Estratto del testo:
-=-=-=-=-

La Sardegna non sa che fare con le rinnovabili

Appena eletta governatrice della Regione Sardegna, Alessandra Todde l’aveva promessa. Il 4 luglio è infatti diventata legge la moratoria di 18 mesi all’installazione sull’isola di nuovi impianti eolici e fotovoltaici a terra.

Per chi è estraneo alle questioni sarde la decisione può sembrare incomprensibile: l’isola ha il più alto livello di emissioni pro capite di CO₂ connesse ai consumi di energia, con un mix energetico tra i più inquinanti d’Italia. Delle sette centrali a carbone ancora in funzione nel nostro Paese, due si trovano proprio in Sardegna. Ma visto che insieme alla raffineria Sarlux coprono circa il 70% della produzione elettrica regionale, per la loro chiusura tutto è rimandato al 2028.

-=-=-=-=-

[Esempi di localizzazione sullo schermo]
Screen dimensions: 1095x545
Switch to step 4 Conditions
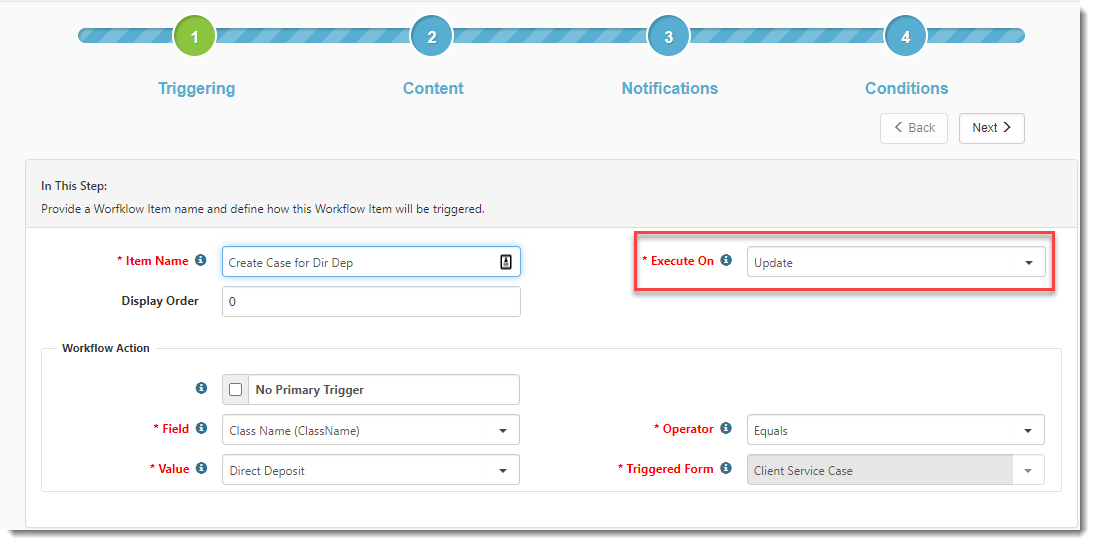pyautogui.click(x=906, y=37)
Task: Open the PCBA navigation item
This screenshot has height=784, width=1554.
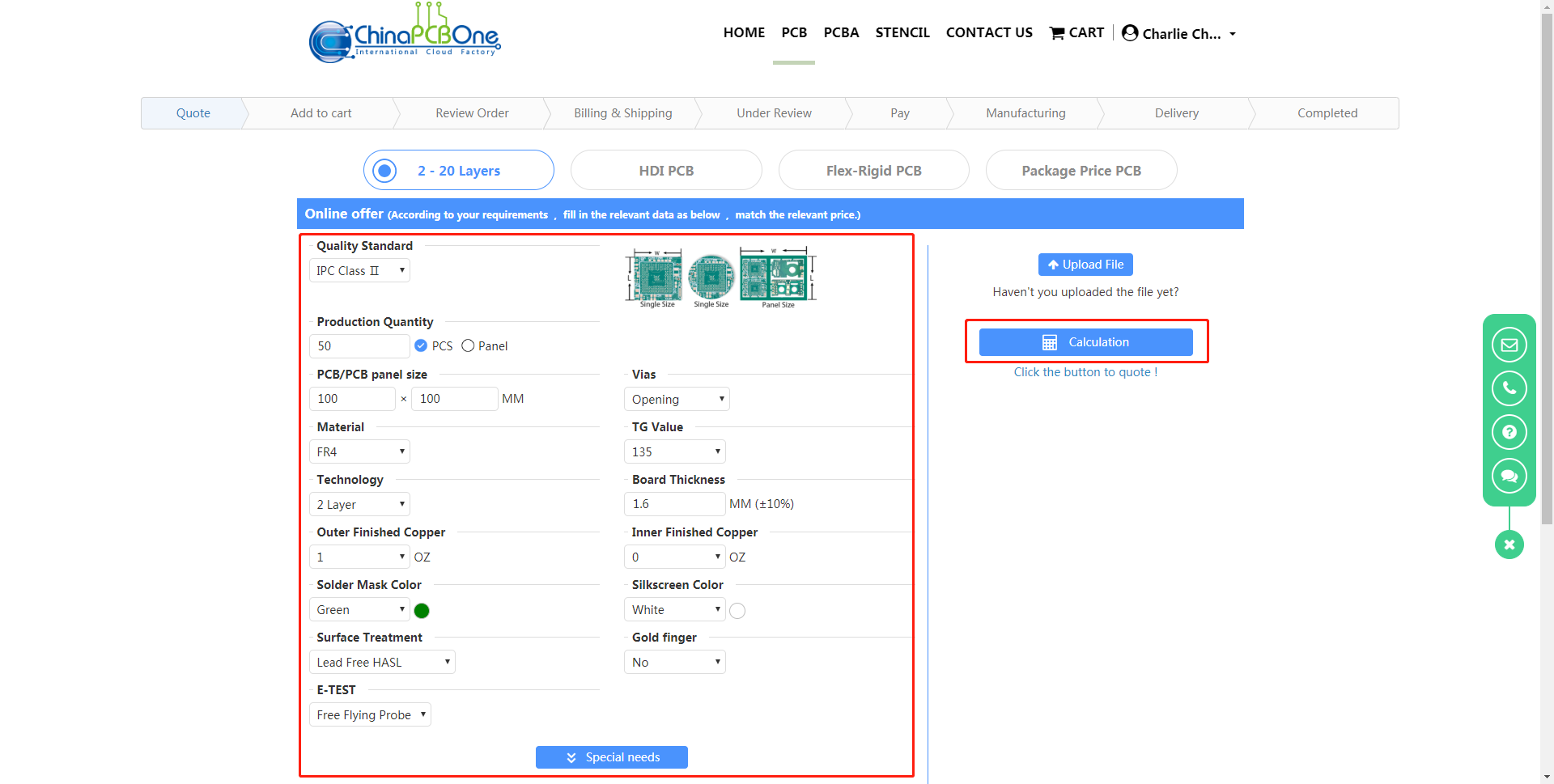Action: tap(841, 33)
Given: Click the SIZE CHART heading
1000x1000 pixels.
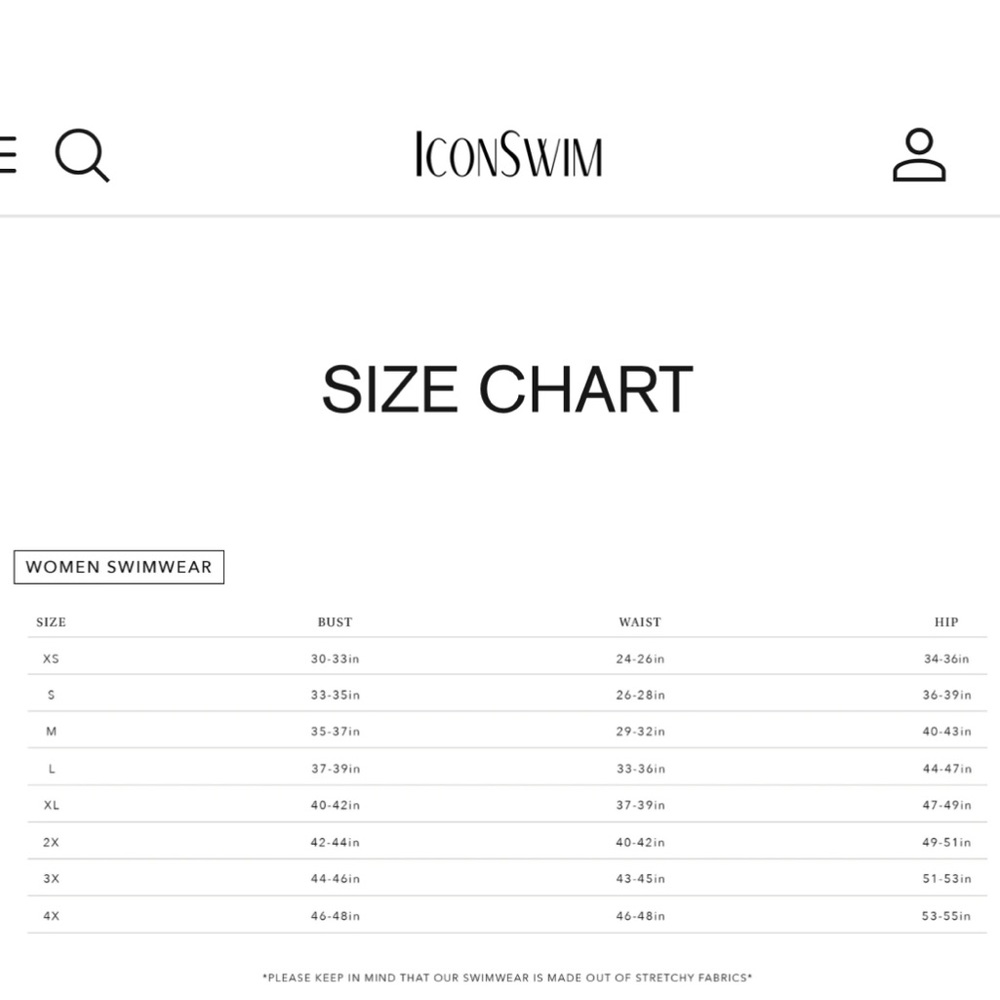Looking at the screenshot, I should [x=507, y=389].
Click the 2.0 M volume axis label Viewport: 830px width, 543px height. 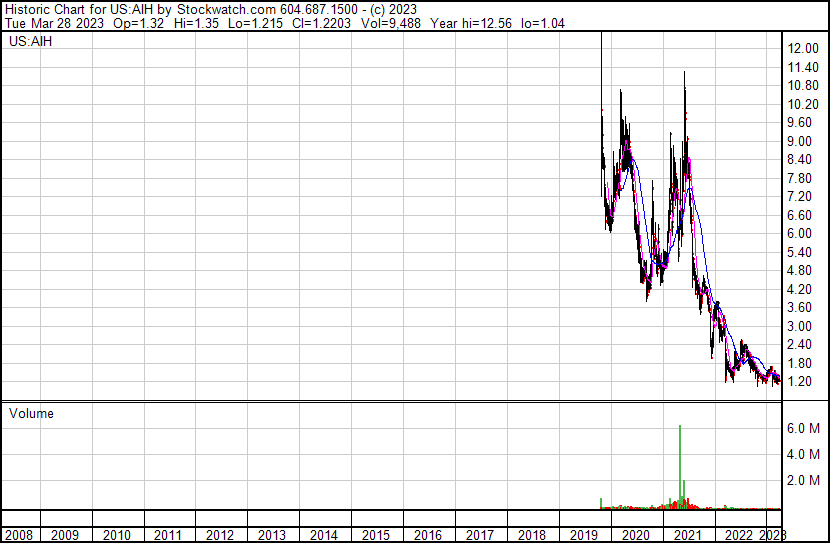coord(803,481)
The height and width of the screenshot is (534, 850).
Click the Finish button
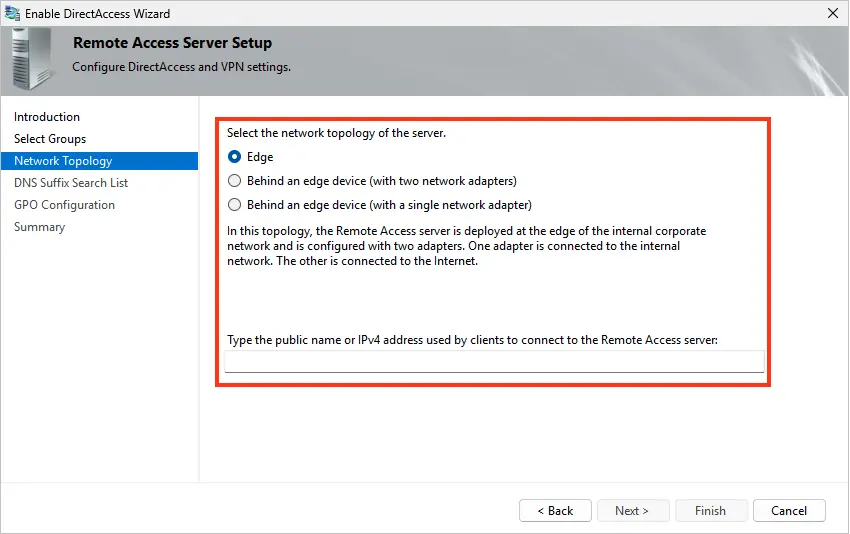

-=-=-=-=-

Obiettivo del compito: Trascrivi senza modifiche il passo del brano sulle rinnovabili in Sardegna che si apre con le parole contenenti "La Sardegna non" e si chiude con "rimandato al 2028.".

Risposta completa:
La Sardegna non sa che fare con le rinnovabili

Appena eletta governatrice della Regione Sardegna, Alessandra Todde l’aveva promessa. Il 4 luglio è infatti diventata legge la moratoria di 18 mesi all’installazione sull’isola di nuovi impianti eolici e fotovoltaici a terra.

Per chi è estraneo alle questioni sarde la decisione può sembrare incomprensibile: l’isola ha il più alto livello di emissioni pro capite di CO₂ connesse ai consumi di energia, con un mix energetico tra i più inquinanti d’Italia. Delle sette centrali a carbone ancora in funzione nel nostro Paese, due si trovano proprio in Sardegna. Ma visto che insieme alla raffineria Sarlux coprono circa il 70% della produzione elettrica regionale, per la loro chiusura tutto è rimandato al 2028.